[Robert Browning by C. H. Herford]@TWC D-Link book
Robert Browning

CHAPTER X
10/48

And here, too, the mystic and the positive strains of Browning's genius wrought together, impressing themselves equally in that wonderful Browningesque universe in which every germ seems to be itself a universe "needing but a look to burst into immense life," and infinity is ever at hand, behind a closed door.

The whole of his theology was an attempt to express consistently two convictions, rarely found of the same intensity in the same brain, of the divineness of the universe and the individuality of man.
The mechanical Creator of Paley and the deists could never have satisfied him.

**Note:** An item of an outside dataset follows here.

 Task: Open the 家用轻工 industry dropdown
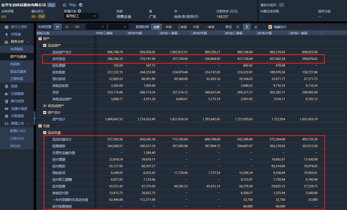(x=81, y=16)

From the first he "saw God everywhere." There was in him the stuff of which the "God-intoxicated" men are made, and he had moments, like that expressed in one of his most deliberate and emphatic personal utterances, in which all existence seemed to be the visible Face of God-- "Become my universe that feels and knows."[130] [Footnote 130: _Epilogue_.] He clearly strained towards the sublime pantheistic imaginings of the great poets of the previous generation,--Wordsworth's "Something far more deeply interfused," Shelley's "One spirit's plastic stress," and Goethe's _Erdgeist_, who weaves the eternal vesture of God at the loom of Time.

The dying vision of Paracelsus is as sublime as these, and marks Browning's nearest point of approach to the ways of thought they embody.

In all the vitalities of the world, from the uncouth play of the volcano to the heaven-and-earth transfiguring mind of man, God was present, sharing their joy.